### READING TEXT:
------------------------------------------------------------------------

21                  However, my function is to decide this appeal according to law.  It is for others to determine whether it would be appropriate to provide some sort of compensation to the applicant if he fails on this appeal.

22                  In 1992 Mr John Gallagher was appointed Principal Member of the VRB.

23                  On 21 July 2002 Mr Gallagher made a delegation pursuant to s 166(1A) in the following terms:

‘I, John Patrick Gallagher, Principal Member of the Veterans’ Review Board, acting in accordance with subsection 166(1A) of the Veterans’ Entitlements Act 1986, hereby delegate to those persons who, from time to time, hold a position designated as Registrar of the Veterans’ Review Board, my powers under sections 155AA and 155AB of that Act, provided that such powers shall only be exercised by those persons in accordance with directions issued by me from time to time.’

24                  He made a further delegation on 17 December 1992 in similar terms with the addition of a second sentence.  It is not clear why two separate delegations were made but nothing turns on that.

25                  Mr Gallagher published the delegation made on 21 July 1992 to all Registrars on the same day.

26                  At the same time he published a document headed ‘Dismissal of Applications Procedures’ which indicated the procedure that the Registrars should adopt in exercising the powers under s 155AA and s 155AB.

27                  Mr Gallagher ceased to be the Principal Member, I think, on 8 April 1997 when Mr William Rolfe was appointed Principal Member.

------------------------------------------------------------------------

### MATERIAL SUPPLIED:
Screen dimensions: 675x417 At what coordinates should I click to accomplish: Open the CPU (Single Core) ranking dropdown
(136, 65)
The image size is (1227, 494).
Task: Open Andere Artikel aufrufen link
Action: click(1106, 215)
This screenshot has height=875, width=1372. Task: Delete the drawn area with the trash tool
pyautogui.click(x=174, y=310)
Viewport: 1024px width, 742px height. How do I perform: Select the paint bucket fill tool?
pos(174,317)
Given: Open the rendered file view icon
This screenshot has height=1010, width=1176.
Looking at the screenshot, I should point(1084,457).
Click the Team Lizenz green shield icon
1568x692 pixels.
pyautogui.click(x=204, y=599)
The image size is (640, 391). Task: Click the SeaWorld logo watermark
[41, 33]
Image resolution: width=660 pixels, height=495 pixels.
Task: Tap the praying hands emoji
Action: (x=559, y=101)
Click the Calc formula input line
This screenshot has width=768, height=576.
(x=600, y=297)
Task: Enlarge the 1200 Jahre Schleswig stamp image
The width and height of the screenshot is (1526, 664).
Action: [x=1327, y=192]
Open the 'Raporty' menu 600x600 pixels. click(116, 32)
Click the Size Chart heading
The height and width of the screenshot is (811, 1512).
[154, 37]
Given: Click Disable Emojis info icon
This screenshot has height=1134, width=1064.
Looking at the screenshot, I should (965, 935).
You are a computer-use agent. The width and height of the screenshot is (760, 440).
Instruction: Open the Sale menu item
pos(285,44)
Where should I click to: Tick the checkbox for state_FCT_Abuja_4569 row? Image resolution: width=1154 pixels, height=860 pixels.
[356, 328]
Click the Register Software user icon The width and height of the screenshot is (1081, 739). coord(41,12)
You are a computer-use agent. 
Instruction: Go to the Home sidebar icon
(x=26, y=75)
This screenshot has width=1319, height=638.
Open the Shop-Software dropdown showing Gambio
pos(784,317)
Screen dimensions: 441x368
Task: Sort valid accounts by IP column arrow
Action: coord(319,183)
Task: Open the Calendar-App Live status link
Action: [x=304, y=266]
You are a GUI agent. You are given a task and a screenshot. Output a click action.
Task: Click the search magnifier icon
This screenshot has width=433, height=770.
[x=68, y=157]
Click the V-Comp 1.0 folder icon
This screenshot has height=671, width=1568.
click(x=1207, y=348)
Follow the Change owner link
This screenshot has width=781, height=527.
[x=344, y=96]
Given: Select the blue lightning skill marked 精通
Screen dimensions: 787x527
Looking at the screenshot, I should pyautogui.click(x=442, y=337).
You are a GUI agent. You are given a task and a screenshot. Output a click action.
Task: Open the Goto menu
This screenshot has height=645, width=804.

------------------------------------------------------------------------

### PROBLEM TO WORK ON:
Write the next few paragraphs of the court judgment about the Veterans' Review Board delegation, picking up after the paragraph on Mr Rolfe's appointment and not drawing on the material.

### EXERCISE OUTPUT:
28                  Mr Rolfe did not make any separate delegation to that which had been made by Mr Gallagher until 15 January 2001 when he published a delegation in the following form:

‘I, William Douglas Rolfe, Principal Member of the Veterans’ Review Board, revoke the instrument of delegation dated 17 December 1992 and delegate under subsection 166(1A) of the Veteans’ Entitlements Act 1986 (the Act), my powers under sections 155AA and 155AB of the Act to each officer who from time to time performs the duties of the office of Registrar of the Veterans’ Review Board, while ever that person is performing those duties.’

29                  On 1 March 1999 he had, however, published a document entitled ‘Veterans’ Review Board – Operations Manual’ in which he set out the procedure which ought to be adopted when Registrars were considering the dismissal of an application.

30                  Thus it is the case that when the Registrar dismissed the applicant’s application for review on 11 March 1999 he did so purportedly upon the delegated authority from Mr Gallagher.  However, Mr Gallagher was not then the Principal Member but Mr Rolfe was.

31                  When the Registrar dismissed the application for review, he proceeded in accordance with the Operations Manual which had been issued by Mr Rolfe on 1 March 1999.

32                  On 23 August 2002 the applicant commenced a separate action in the Federal Court of Australia seeking to challenge the decision of the Commission made on 28 March 1996 rejecting his claim for vertigo and epilepsy.

33                  As part of that claim, the applicant contended that the Registrar’s dismissal of his application for review on 11 March 1999 was invalid because the Principal Member who had delegated his power to the Registrar was no longer the Principal Member as at the date of the dismissal.  He contended that the new Principal Member, Mr Rolfe, who had been appointed on 8 April 1997, had not made a delegation pursuant to s 166.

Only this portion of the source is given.